LME 3 Month Rolling Nickel Future

LME 3 Month Rolling Aluminum Future

LME 3 Month Rolling Zinc Future

The US dollar rose 0.6%, but remained in its multi-month range.  The Russian ruble rebounded adding 3.3%, while the Mexican peso, British pound, Indian rupee, Canadian dollar and Australian dollar were under pressure.

US Dollar Index

Russian Ruble

Mexican Peso

The June WTI crude oil future continued higher gaining 1.5% or $0.99 to $68.38/bbl.  Crude oil inventory dropped by 0.25%, gasoline inventory was down 1.24% and distillate inventory fell 2.4%.  The aggregate inventory level fell 0.9%.  Crude oil production inched up 0.14% to 10.54m bbl/day, which was another new all-time record.  The US rig count added 5 rigs and the North American rig count cut 4 rigs.  OCTG prices were unchanged.  The June natural gas future was unchanged at $2.74/mbtu, while inventory fell 2.7%.
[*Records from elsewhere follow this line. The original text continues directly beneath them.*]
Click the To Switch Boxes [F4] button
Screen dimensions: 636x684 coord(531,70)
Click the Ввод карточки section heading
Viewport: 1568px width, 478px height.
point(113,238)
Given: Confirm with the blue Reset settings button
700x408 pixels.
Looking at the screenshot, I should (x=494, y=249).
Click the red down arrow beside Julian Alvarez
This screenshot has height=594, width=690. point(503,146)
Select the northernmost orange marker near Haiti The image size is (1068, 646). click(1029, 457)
June WTI Crude Oil Futures and June Crude 15 Delta Put Volatility (white)

Aggregate Energy Inventory (white) vs. WTI Crude Oil Futures

D.O.E. Crude Oil Inventory

D.O.E. Crude Oil Inventory Perspective (1982 – Present)

Baker Hughes US Rig Count


Baker Hughes North American Rig Count

D.O.E. Crude Oil Production

D.O.E. Crude Oil Production Perspective (1983 – Present)
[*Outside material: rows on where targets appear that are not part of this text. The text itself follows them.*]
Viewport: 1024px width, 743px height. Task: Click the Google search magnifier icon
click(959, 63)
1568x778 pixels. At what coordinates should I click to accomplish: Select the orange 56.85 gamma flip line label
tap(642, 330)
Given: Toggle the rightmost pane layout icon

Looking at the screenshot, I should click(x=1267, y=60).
The US 10 year Treasury yield ripped higher gaining thirteen basis points to 2.96%.  There was little change in the yield curve.

U.S. 10 Year Bond Yield

German 10 Year Bond Yield

The list below details some upside and downside risks relevant to the steel industry.  The bolded ones are occurring or look to be highly likely.  The upside risks look to be in control.

Upside Risks:

–        Potential Russian sanctions cutting off Russian steel

–        Chronically low inventory levels/domestic or global restocking

–        Increased risk of domestic supply disruption

–        Section 232 tariffs and quotas restricting supply

–        Sharp drop in steel imports

–        China strict steel capacity cuts/China getting serious about curtailing steel production

–        Energy industry rebound

–        Graphite Electrode Shortage

–        Unexpected inflation

–        Weaker dollar

–        Flatbed trucking availability/transportation supply constraints

–        Infrastructure bill/long-term solution to highway spending bill

Downside Risks:

–        232 exclusions

–        Higher domestic prices

–        Domestic mill reopening

–        Falling iron ore and scrap prices

–        Political & geopolitical uncertainty (US Government shutdown)
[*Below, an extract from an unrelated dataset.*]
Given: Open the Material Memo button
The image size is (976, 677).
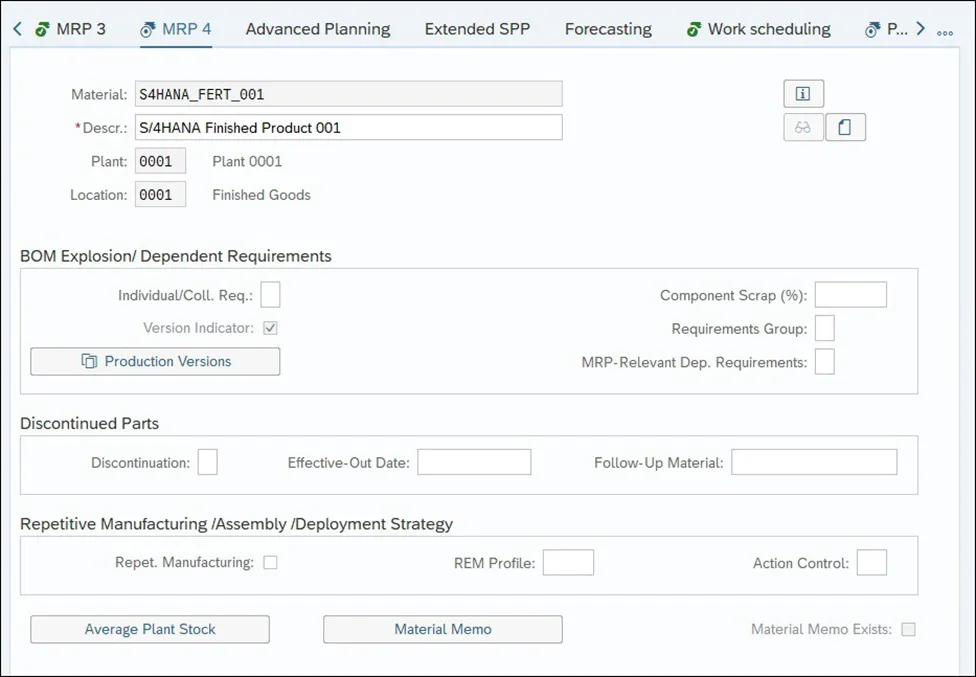Looking at the screenshot, I should 443,629.
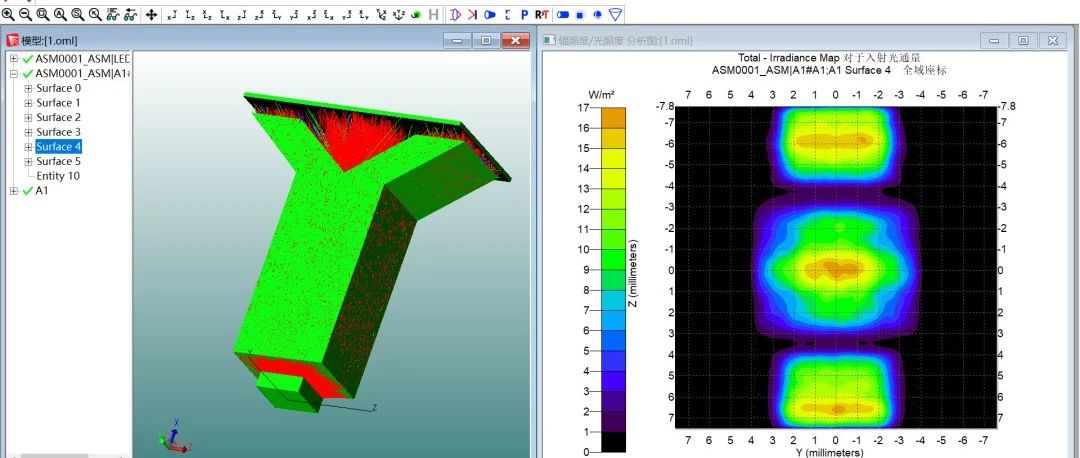Click the RT raytrace toolbar icon

(541, 15)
–        Stock market crash

–        Crashing iron ore, scrap and finished steel prices

–        Stronger dollar

–        Sharp increase in scrap volumes resulting from Hurricanes Harvey & Irma

–        Domestic automotive industry under pressure

–        Sharp and persistent drop in oil and/or iron ore prices

–        US domestic producers bringing back on capacity

–        Higher interest rates slowing residential construction and auto sales

–        Tightening financial conditions pressuring auto sales driven by sub-prime financing

–        Chinese restrictions in property market

–        The Chinese Financial Crisis

–        Unexpected sharp China RMB devaluation

–        Increasing import differentials

–        Economic downturn, especially in China or Europe reverberating to U.S.A.